Gauche : fumée blanche ou fumée rouge ?
Mélenchon veut à tout prix imposer une candidature LFI pour Matignon. Au mépris de toute logique politique.
Une semaine que la gauche se déchire pour désigner une ou un Premier ministre : voilà qui tourne à la pantalonnade. Le dernier épisode en date le montre à loisir. Avec une apparente bonne volonté, Fabien Roussel sort de son chapeau le nom d’Huguette Bello, présidente du conseil régional de la Réunion, femme à coup sûr respectable, mais inconnue du grand public. Aussitôt, Jean-Luc Mélenchon saute sur son téléphone et appelle l’impétrante involontaire. Elle tombe de sa chaise, puis se dit qu’après tout, elle pourrait faire l’affaire aussi bien que quelqu’un d’autre. Pourquoi pas ?
Puis chacun se penche sur son CV, ce qui est la moindre des choses quand on envisage d’occuper l’Hôtel Matignon. Et on s’aperçoit vite que madame Bello, longtemps membre du Parti communiste, figurait lors des dernières élections européennes sur la liste de Manon Aubry. « Elle est racisée », dit Mélenchon. Drôle d’argument, quand on y pense : la couleur de la peau serait donc un critère important pour devenir Première ministre ? À ce compte-là, Olivier Faure pourrait exciper de sa mère vietnamienne pour prétendre diriger le gouvernement. Malsaine racialisation de la vie politique, qui mène à l’absurde.
En fait, on comprend très vite que la principale qualité d’Huguette Bello, aux yeux de la gauche radicale, c’est qu’elle n’est pas socialiste. Depuis le début, les négociations achoppent sur le même problème : Jean-Luc Mélenchon veut imposer une ou un Insoumis à Matignon. Ayant échoué à faire accepter sa propre personne, il a successivement présenté Clémence Guetté, Manuel Bompard et Mathilde Panot. Ceux-ci ayant été récusés par ses partenaires, il a promu Huguette Bello, elle aussi proche de LFI. Comme on lui ferme la porte, il rentre par la fenêtre. En fait, il est d’accord pour une candidature de n’importe quel parti, à condition que ce soit LFI.
« Pour gouverner, et même pour faire adouber un quelconque gouvernement de gauche, il faut obtenir, sinon le soutien, du moins la neutralité, de forces plus à droite »
Ce qui aboutit à une situation ridicule : les dirigeants de la gauche sont comme des enfants qui se disputent le gâteau de quatre heures. « Ce n’est pas juste, il a une part plus grosse que la mienne ! » Voilà qui va renforcer la crédibilité du Nouveau Front Populaire.
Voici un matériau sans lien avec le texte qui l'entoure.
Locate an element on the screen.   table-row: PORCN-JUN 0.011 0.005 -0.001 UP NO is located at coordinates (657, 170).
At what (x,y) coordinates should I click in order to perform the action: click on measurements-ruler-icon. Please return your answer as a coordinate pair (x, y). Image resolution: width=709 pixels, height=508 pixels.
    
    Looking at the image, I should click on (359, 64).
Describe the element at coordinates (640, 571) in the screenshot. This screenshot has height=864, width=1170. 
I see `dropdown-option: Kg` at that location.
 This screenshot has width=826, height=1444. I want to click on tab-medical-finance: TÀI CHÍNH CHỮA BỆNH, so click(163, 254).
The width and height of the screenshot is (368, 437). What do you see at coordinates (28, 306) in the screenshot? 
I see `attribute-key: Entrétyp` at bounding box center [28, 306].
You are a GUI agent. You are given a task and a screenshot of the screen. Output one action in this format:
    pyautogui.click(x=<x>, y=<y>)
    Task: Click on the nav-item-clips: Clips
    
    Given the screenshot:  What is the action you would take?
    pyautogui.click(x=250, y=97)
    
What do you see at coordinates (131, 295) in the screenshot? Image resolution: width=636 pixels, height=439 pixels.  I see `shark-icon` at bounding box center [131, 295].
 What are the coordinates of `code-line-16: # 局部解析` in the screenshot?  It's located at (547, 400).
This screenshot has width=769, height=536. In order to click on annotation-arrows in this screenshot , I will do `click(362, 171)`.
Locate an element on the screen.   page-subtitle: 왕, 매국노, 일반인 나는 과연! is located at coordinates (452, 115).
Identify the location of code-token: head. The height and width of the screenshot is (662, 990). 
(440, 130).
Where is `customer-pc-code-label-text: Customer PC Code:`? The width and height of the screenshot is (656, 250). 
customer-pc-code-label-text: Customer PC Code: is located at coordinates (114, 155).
Peut-être pourraient-ils considérer, en lieu et place de ces enfantillages, l’équation politique qui s’impose à eux. La gauche détient une majorité relative à l’Assemblée, c’est-à-dire, comme elle le disait elle-même de la macronie, une minorité. Si bien que pour gouverner, et même pour faire adouber un quelconque gouvernement de gauche, il faut obtenir, sinon le soutien, du moins la neutralité, de forces plus à droite. Et pour atteindre cet objectif, vaut mieux ne pas mettre en avant les dirigeants les plus à gauche de la coalition. D’où la candidature d’Olivier Faure, la plus logique dans les circonstances présentes. Mais Jean-Luc Mélenchon préfère que le bateau coule plutôt que de céder la barre.
De ce point de vue, le Nouveau Front Populaire pourrait s’inspirer de l’ancien, celui de 1936. Pour former un gouvernement, la gauche de l’époque s’est appuyée sur des personnalités issues de la SFIO et du Parti radical. Dans le souci de ne pas effrayer les classes moyennes, dont il escomptait le soutien contre l’extrême-droite, le Parti communiste a préféré rester hors du gouvernement, dans une posture de « soutien sans participation ».
Si elle voulait vraiment que la gauche gouverne, la France insoumise, dont le leader est l’homme politique le plus impopulaire de France, aurait dû, elle aussi, faire profil bas et laisser ses partenaires occuper le devant de la scène. Tactique logique, intelligente, mais manifestement trop éloignée de l’hubris mélenchonienne pour voir le jour. Ce qui nous confirme dans notre conviction, maintes fois réitérées : toute coalition dominée par la gauche radicale est incapable de gouverner.